[Data supplied Boundary: Start]

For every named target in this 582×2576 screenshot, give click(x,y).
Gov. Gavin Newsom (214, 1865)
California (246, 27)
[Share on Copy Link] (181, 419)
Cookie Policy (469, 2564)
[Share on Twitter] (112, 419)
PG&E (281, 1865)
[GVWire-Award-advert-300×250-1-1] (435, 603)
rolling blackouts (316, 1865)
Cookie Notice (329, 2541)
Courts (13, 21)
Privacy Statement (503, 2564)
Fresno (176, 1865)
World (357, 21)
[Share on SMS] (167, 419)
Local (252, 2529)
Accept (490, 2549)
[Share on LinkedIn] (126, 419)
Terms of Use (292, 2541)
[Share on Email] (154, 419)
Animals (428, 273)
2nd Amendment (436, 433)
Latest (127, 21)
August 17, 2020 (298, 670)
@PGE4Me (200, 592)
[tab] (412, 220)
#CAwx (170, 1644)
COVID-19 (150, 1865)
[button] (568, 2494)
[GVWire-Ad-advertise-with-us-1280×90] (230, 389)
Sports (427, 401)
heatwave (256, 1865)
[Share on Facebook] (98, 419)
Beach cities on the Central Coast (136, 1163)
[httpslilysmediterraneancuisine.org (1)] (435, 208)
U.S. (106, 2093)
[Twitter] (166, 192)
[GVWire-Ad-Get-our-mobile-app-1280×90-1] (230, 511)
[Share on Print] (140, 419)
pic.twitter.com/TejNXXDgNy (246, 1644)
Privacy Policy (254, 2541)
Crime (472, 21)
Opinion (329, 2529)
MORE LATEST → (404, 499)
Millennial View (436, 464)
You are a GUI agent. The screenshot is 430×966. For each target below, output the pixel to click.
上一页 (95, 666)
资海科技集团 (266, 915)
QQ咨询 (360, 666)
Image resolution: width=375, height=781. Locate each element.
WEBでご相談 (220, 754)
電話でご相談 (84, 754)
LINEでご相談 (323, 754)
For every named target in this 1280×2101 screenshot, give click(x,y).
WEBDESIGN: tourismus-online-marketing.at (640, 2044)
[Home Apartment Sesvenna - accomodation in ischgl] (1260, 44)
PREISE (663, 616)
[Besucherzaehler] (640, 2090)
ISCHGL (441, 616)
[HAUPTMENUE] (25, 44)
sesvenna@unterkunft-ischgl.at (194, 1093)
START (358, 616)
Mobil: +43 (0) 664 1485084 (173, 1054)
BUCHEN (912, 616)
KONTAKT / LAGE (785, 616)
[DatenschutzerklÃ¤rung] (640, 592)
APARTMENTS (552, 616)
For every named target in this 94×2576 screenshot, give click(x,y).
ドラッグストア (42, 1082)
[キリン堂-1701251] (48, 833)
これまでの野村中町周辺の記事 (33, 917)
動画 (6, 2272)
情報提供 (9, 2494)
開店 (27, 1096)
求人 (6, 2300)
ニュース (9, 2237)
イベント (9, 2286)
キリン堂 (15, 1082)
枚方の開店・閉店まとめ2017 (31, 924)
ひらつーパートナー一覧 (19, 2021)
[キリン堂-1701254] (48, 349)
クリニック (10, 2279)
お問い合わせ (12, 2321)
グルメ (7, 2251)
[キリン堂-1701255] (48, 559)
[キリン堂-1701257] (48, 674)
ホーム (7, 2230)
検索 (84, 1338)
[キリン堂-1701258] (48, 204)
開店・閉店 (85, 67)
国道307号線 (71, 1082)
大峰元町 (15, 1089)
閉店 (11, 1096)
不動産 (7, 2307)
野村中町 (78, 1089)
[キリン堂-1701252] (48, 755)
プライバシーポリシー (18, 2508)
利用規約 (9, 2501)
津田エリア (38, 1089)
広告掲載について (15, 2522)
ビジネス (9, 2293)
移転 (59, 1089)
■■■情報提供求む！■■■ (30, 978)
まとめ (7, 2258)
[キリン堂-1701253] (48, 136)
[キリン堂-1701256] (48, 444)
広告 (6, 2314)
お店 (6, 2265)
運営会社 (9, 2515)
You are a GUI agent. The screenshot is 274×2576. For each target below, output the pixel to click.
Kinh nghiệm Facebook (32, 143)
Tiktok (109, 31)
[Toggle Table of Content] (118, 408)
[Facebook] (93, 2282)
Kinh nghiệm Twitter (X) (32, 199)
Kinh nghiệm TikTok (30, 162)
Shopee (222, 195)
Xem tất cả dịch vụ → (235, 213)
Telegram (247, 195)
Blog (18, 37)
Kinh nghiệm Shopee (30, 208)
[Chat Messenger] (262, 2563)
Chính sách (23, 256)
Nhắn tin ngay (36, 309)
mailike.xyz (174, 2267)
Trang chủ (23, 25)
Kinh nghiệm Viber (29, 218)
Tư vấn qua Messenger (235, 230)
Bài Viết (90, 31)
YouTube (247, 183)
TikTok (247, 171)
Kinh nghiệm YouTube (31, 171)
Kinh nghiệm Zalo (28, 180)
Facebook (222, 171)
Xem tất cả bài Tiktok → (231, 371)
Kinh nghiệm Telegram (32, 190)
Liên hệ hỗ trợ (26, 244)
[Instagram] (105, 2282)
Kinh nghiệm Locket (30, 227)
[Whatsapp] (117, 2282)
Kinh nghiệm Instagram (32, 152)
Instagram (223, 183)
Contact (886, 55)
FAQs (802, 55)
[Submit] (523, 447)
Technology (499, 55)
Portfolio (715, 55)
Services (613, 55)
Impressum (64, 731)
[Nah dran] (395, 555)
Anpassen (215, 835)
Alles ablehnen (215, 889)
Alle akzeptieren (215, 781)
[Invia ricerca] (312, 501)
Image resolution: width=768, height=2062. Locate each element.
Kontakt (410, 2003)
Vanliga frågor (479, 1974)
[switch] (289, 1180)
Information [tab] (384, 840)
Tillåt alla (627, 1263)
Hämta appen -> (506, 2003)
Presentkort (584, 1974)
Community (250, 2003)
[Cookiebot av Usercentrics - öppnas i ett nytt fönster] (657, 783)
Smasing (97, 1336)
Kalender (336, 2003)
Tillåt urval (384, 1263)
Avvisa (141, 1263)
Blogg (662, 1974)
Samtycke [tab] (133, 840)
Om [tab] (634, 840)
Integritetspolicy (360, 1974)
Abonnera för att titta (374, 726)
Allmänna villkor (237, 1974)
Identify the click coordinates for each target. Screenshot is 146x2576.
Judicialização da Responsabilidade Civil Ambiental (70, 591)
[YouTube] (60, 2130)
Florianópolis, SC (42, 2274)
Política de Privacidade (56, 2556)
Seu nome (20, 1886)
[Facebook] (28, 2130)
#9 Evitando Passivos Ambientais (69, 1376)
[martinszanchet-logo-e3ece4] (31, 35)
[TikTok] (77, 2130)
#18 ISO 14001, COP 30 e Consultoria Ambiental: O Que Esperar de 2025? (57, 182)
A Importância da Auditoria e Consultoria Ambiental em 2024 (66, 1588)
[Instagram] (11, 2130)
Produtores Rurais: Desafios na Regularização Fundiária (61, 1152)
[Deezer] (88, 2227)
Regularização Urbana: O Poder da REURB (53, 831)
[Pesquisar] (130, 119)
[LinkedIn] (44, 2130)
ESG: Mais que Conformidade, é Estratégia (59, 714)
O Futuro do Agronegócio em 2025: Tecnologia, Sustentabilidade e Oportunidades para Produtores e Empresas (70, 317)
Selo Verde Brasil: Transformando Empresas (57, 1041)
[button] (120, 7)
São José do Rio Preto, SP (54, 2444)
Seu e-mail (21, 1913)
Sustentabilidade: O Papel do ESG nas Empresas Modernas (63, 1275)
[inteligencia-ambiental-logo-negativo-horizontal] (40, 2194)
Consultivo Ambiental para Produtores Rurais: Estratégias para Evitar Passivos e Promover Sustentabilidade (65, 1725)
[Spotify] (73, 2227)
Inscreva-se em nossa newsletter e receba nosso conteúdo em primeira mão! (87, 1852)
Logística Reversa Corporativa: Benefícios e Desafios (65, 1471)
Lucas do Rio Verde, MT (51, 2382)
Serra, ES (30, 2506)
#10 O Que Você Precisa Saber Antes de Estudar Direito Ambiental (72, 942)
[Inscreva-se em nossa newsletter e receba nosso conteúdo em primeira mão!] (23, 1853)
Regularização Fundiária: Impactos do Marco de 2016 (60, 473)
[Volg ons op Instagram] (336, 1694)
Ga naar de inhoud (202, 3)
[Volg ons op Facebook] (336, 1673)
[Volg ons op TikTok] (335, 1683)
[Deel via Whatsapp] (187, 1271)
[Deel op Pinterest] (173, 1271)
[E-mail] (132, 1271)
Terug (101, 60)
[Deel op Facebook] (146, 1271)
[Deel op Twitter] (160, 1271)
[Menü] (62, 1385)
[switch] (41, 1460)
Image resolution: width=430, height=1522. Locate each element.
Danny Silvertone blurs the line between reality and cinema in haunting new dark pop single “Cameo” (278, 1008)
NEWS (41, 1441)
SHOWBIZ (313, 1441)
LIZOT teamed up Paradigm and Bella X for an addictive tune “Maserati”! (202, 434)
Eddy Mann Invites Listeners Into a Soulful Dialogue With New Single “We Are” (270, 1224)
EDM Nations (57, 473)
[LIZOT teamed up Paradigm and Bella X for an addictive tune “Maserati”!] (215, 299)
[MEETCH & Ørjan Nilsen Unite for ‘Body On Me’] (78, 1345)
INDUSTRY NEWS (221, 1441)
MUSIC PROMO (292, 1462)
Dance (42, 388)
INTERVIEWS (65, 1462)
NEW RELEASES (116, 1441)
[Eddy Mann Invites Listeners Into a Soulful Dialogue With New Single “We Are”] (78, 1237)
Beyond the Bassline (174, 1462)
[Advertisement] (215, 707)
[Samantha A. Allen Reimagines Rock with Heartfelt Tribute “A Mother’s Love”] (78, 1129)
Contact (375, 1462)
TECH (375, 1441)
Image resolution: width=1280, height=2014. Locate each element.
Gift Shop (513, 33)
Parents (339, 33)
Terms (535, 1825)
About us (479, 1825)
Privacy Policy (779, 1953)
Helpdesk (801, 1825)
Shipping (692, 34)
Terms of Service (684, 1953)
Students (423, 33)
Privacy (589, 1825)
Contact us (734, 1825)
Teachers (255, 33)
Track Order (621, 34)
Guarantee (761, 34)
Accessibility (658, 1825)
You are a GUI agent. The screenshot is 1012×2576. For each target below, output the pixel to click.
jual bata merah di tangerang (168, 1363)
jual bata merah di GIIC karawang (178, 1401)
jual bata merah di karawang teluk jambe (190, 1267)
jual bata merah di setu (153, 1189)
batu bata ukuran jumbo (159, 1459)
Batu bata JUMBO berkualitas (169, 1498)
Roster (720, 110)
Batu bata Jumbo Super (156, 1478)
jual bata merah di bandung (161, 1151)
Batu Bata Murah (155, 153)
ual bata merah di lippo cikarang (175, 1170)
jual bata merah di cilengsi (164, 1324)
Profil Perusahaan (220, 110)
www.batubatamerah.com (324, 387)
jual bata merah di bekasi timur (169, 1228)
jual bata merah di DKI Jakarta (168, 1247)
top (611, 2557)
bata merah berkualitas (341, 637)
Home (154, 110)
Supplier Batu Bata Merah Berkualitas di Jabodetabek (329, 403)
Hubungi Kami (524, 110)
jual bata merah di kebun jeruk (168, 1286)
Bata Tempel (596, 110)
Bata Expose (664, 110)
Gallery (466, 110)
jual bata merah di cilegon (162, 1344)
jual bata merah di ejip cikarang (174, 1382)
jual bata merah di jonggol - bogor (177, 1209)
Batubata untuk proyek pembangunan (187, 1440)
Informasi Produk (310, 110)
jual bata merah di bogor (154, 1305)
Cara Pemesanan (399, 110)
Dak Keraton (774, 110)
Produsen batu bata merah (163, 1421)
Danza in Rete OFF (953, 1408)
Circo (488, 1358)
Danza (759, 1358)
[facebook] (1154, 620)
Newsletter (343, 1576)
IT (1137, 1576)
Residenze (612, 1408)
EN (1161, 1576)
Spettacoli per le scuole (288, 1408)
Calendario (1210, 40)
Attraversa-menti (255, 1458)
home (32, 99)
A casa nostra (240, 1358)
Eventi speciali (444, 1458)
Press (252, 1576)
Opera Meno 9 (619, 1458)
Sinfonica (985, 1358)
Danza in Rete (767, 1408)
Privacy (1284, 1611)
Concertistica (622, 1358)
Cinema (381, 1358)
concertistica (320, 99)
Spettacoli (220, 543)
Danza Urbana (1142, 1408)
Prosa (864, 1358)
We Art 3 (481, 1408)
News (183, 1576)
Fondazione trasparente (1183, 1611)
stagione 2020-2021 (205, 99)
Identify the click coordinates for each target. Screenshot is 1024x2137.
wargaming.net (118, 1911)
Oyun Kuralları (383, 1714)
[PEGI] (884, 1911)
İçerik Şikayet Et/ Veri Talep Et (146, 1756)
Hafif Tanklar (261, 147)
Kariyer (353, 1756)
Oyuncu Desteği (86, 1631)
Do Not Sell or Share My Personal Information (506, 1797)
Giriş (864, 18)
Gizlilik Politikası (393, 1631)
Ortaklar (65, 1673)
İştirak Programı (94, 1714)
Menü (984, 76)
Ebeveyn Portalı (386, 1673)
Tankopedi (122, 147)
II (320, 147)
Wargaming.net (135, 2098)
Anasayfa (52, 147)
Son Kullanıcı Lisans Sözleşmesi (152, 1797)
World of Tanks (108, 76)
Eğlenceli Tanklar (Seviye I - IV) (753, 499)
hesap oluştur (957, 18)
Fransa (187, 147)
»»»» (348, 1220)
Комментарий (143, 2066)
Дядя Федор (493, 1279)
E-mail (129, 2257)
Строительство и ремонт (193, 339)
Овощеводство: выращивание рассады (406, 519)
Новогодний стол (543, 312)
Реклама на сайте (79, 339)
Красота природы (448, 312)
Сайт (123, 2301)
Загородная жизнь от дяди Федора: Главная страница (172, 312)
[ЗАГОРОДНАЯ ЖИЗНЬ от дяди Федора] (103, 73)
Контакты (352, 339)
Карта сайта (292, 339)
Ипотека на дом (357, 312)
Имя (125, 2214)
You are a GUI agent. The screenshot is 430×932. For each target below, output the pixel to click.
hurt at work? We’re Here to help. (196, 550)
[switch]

[Data supplied Boundary: End]

-- What the exercise asks --
Looking at the data above, return every line from the one with "Oyuncu Desteği (86, 1631)" down to the one with "Son Kullanıcı Lisans Sözleşmesi (152, 1797)", exactly and inclusively.

-- Your response --
Oyuncu Desteği (86, 1631)
Do Not Sell or Share My Personal Information (506, 1797)
Giriş (864, 18)
Gizlilik Politikası (393, 1631)
Ortaklar (65, 1673)
İştirak Programı (94, 1714)
Menü (984, 76)
Ebeveyn Portalı (386, 1673)
Tankopedi (122, 147)
II (320, 147)
Wargaming.net (135, 2098)
Anasayfa (52, 147)
Son Kullanıcı Lisans Sözleşmesi (152, 1797)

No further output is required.